Prostata-Laser in der Asklepios Paulinen Klinik

26.08.2015 -

Die Behandlung gutartiger Prostatavergrößerungen ist in Wiesbaden jetzt mit einem Hightech-Laser möglich.

Mit dem kürzlich an der Asklepios Paulinen Klinik (APK) in Betrieb genommenen Prostata-Laser können jetzt auch große gutartige Prostataveränderungen schonend behandelt werden. Dabei werden Prostatadrüsen mit mehr als 80 g Gewicht nicht mehr wie bisher mit einem Laser verdampft, sondern die gutartige Gewebewucherung wird minimalinvasiv am Stück aus der Prostata entfernt. Das Risiko von gefährlichen Blutungen während und nach dem Eingriff reduziert sich signifikant. Zu Inkontinenz oder Impotenz kommt es nach der Operation so gut wie nicht mehr. Bereits nach zwei bis drei Tagen verlassen die meisten Patienten die Klinik und können wieder beschwerdefrei Wasserlassen.

Die Mehrzahl der Männer leiden im Laufe ihres Lebens an einer Vergrößerung der Prostata. Dies führt häufig zu unangenehmen Beschwerden beim Wasserlassen. Kleine Prostatadrüsen bis etwa 80 g können endoskopisch mit modernen elektrischen Methoden behandelt werden.
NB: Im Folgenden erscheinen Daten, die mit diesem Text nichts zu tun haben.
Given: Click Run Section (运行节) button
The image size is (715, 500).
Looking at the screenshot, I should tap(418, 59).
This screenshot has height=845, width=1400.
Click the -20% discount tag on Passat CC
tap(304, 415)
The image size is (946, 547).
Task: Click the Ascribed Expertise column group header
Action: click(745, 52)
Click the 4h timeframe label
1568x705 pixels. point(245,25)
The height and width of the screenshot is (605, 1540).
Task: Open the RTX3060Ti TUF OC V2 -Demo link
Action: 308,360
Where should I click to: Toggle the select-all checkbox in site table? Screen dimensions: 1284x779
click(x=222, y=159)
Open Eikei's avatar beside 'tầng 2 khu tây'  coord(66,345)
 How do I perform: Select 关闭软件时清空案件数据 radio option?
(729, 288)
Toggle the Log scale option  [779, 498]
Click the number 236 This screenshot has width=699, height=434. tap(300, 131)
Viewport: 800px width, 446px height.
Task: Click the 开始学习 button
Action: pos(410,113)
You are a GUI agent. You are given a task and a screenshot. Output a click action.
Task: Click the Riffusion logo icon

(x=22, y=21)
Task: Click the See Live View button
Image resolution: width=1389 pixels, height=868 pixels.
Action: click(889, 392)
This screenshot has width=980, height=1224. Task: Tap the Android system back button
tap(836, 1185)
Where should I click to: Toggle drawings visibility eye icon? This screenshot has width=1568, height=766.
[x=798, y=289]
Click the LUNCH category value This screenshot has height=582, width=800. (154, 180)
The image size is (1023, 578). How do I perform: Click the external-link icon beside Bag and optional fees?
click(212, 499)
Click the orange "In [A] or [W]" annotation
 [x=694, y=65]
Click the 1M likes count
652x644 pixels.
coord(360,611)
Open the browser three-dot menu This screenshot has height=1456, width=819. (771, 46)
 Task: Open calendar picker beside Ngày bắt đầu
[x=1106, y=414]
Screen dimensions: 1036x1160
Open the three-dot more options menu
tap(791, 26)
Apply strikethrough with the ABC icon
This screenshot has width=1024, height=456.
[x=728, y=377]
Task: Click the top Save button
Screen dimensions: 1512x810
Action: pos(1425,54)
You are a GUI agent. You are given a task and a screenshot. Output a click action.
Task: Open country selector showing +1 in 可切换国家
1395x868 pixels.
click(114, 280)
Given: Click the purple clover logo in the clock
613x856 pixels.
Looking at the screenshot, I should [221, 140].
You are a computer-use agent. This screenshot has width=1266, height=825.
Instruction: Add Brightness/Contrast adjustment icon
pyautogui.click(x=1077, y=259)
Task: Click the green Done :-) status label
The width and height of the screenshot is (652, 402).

Stark vergrößerte Prostatadrüsen werden jetzt in der APK mit hochmodernen Holmium- oder Thulium-Lasern therapiert. Bei der sog. HoLEP (Holmium-Laser-Enukleation der Prostata) wird die Prostata durch den über die Harnröhre eingeführten Laser ausgeschält. Danach wird das Gewebe zerkleinert, abgesaugt und zur Gewebeanalyse eingeschickt. So hat der Patient die maximale Sicherheit bei der Beurteilung, ob eventuell doch eine bösartige Veränderung vorliegt.

„Man muss sich den Eingriff bildlich wie das Ausschälen einer Apfelsine aus der Schale vorstellen. Die Wucherungen werden komplett entfernt, die Prostatakapsel bleibt vollständig erhalten. Die für die Erektion notwenigen Nerven, die außen auf der Prostatakapsel entlanglaufen, werden nicht tangiert. Auch das Risiko, den Schließmuskel zu verletzten, ist minimal. Inkontinenz wird so vermieden“, sagt Dr. Ralf Thiel, Chefarzt der Klinik für Urologie, Kinderurologie und urologische Onkologie der APK. Die Lasertechniken sind allerdings nur für gutartige Prostatavergrößerung (Adenom) geeignet. Bei Prostatakrebs kommen andere Verfahren zur Anwendung.

Thiel und sein Team haben bisher rund 100 Patienten erfolgreich mit den neuen Methoden behandelt. Thiel, der in den USA ausgebildet wurde, verfügt über jahrzehntelange Erfahrungen auf dem Gebiet der Prostatachirurgie bei gutartigen und bösartigen Erkrankungen und hat schon vor Jahren eines der ersten Prostatazentren Deutschlands gegründet. Interessant zu wissen: Der neue Holmium-Laser kann auch bei der endoskopischen Zertrümmerung von Nierensteinen eingesetzt werden.